JUDGMENT NO LC/H/129/2024 CASE NO LC/H/1031/23

In the matter between:-

EVAS SITHOLE	APPELLANT

ZIMBABWE UNITED PASSENGERS	RESPONDENT COMPANY LIMITED

Before the Honourable Kudya J

For the Applicant	Adrian Mugwamujani (Unionist)

For the Respondent	R. Chikwava (Legal Assistant) KUDYA, J:

This is an appeal against the decision of the Chief Executive Officer finding appellant guilty and dismissing her from work on allegations of misconduct at the work place. Brief facts of the matter are that appellant who was in the respondent’s employment was charged with misconduct emanating from the facts that she had acted negligently and caused loss of the employer’s ticket book. She was found guilty of the infraction. She appealed to the Chief Executive Officer without success hence the instant appeal.

Her appeal grounds are the following:-

The respondent grossly erred and misdirected itself at law outrageously on questions of facts findings when it found appellant guilty of alleged neglect, loss of property and dismissing her despite findings by the disciplinary committee that the ticket book lost was not handed to the appellant.

The respondent grossly erred and misdirected itself outrageously on questions of law of evidence when it found appellant guilty of alleged negligent loss of property and

dismissing her despite clear oral evidence from respondent’s key witness confirming that the ticket books were not in the possession of the appellant when they were lost.

The respondent grossly erred and misdirected itself at law in the application of principles derived from the concept of negligent which led to the loss of property.

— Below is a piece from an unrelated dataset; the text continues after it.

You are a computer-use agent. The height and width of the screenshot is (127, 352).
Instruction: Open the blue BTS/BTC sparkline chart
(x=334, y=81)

In the result appellant prayed that the appeal be granted, that the decision of the Chief Executive Officer dated 12 October 2023 be set aside and substituted with a decision finding appellant not guilty for lack of evidence and that she be reinstated to her former position with salary and benefits or that she be paid damages if reinstatement is no longer tenable in an agreed sum or sum to be set by the court on application by either party.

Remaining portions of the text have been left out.